Instructions to follow:
The required output is the line with "Task: Click the eye display options icon" and each line that follows it to the end of the entries below, copied exactly and with nothing added.

Extracted records
□ □ □ □ □
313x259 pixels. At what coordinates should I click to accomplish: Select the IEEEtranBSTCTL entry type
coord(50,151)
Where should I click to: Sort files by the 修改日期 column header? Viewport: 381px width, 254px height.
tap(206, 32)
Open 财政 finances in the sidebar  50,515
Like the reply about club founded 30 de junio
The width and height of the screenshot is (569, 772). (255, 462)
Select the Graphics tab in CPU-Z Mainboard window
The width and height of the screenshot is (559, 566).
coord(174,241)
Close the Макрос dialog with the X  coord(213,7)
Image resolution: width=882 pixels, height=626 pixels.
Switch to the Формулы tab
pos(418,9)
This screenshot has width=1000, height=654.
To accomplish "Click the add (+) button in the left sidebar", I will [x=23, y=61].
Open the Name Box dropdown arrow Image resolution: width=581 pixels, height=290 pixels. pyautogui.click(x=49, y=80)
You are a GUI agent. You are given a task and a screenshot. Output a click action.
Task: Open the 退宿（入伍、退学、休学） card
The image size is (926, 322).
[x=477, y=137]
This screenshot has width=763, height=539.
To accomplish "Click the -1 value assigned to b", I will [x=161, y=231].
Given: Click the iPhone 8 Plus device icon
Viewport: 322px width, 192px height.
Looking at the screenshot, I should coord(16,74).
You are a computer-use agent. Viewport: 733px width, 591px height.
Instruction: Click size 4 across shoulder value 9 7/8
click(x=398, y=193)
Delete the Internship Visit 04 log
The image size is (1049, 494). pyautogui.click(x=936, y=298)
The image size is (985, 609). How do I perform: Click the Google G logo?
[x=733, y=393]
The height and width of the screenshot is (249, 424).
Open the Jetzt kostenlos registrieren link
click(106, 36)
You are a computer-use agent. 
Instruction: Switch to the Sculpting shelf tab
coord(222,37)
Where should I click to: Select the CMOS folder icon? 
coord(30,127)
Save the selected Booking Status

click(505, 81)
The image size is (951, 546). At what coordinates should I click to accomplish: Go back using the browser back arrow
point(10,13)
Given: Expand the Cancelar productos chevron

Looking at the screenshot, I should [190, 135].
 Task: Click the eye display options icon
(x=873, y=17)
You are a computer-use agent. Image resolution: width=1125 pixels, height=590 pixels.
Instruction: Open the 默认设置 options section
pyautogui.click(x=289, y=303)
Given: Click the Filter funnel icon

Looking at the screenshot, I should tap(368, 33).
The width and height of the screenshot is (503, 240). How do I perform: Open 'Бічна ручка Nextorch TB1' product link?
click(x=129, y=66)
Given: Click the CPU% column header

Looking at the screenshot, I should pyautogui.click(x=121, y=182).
□ □ □ □ □
Exercise response:
 Task: Click the eye display options icon
(x=873, y=17)
You are a computer-use agent. Image resolution: width=1125 pixels, height=590 pixels.
Instruction: Open the 默认设置 options section
pyautogui.click(x=289, y=303)
Given: Click the Filter funnel icon

Looking at the screenshot, I should tap(368, 33).
The width and height of the screenshot is (503, 240). How do I perform: Open 'Бічна ручка Nextorch TB1' product link?
click(x=129, y=66)
Given: Click the CPU% column header

Looking at the screenshot, I should pyautogui.click(x=121, y=182).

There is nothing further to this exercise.